Kata “gender” berasal dari bahasa
Inggris “gender”, dalam Kamus Bahasa Inggris-Indonesia, berarti “jenis kelamin. Sedangkan dalam Webster’s New World
Dictionary, gender diartikan sebagai “perbedaan yang tampak antara laki-laki
dan perempuan dilihat dari segi nilai dan tingkah laku”.
Kata gender juga tertuang dalam
Instruksi Presiden RI No. 9 tahun 2000, sebagai berikut:
Gender (asal kata gen); perbedaan
peran, tugas, fungsi, dan tanggung-jawab serta kesempatan antara laki-laki dan
perempuan karena dibentuk oleh tata nilai sosial budaya (konstruksi sosial)

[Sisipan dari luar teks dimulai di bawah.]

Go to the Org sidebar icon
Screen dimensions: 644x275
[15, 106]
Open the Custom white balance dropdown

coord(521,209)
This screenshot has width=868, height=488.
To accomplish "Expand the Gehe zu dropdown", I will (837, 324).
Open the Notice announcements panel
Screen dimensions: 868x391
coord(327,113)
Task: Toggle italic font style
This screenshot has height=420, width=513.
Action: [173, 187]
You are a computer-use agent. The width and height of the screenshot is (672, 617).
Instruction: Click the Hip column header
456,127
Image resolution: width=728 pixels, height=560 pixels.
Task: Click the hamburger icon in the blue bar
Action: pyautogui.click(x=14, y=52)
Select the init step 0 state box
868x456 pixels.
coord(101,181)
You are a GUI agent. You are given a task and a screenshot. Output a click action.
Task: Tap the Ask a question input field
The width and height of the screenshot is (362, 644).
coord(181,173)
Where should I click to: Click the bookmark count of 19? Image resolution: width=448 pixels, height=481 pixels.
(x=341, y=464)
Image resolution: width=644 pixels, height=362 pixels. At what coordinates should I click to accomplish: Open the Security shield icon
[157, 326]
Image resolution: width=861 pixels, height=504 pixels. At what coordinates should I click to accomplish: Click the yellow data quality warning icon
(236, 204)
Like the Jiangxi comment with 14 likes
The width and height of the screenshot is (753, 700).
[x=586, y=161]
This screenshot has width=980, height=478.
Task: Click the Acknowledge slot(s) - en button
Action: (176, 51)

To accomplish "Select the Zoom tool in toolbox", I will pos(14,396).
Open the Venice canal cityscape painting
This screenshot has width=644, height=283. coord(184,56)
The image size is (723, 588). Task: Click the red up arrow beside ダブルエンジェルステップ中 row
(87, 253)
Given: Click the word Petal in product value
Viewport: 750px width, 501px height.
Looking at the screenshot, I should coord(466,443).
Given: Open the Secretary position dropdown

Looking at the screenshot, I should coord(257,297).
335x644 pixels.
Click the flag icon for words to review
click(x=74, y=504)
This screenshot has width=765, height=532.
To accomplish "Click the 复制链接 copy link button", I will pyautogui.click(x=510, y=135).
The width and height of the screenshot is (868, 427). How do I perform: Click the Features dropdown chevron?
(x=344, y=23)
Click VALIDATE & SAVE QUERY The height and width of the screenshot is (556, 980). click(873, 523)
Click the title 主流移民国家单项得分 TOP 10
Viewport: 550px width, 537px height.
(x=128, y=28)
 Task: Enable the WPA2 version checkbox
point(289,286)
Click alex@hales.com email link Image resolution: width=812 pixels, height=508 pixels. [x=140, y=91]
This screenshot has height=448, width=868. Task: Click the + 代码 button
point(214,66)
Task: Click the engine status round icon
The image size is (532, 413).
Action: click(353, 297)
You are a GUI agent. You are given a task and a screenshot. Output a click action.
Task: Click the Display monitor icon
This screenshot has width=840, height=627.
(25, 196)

yang dapat diubah dan berubah sesuai kebutuhan atau perubahan zaman (menurut
waktu dan ruang). Gender adalah konsep yang mengacu pada peran dan
tanggung-jawab laki-laki dan perempuan yang terjadi akibat dari dan dapat
berubah oleh keadaan sosial dan budaya masyarakat. Gender adalah pembagian
peran dan tanggung jawab keluarga dan masyarakat, sebagai hasil konstruksi
sosial yang dapat berubah-ubah sesuai dengan tuntutan perubahan zaman.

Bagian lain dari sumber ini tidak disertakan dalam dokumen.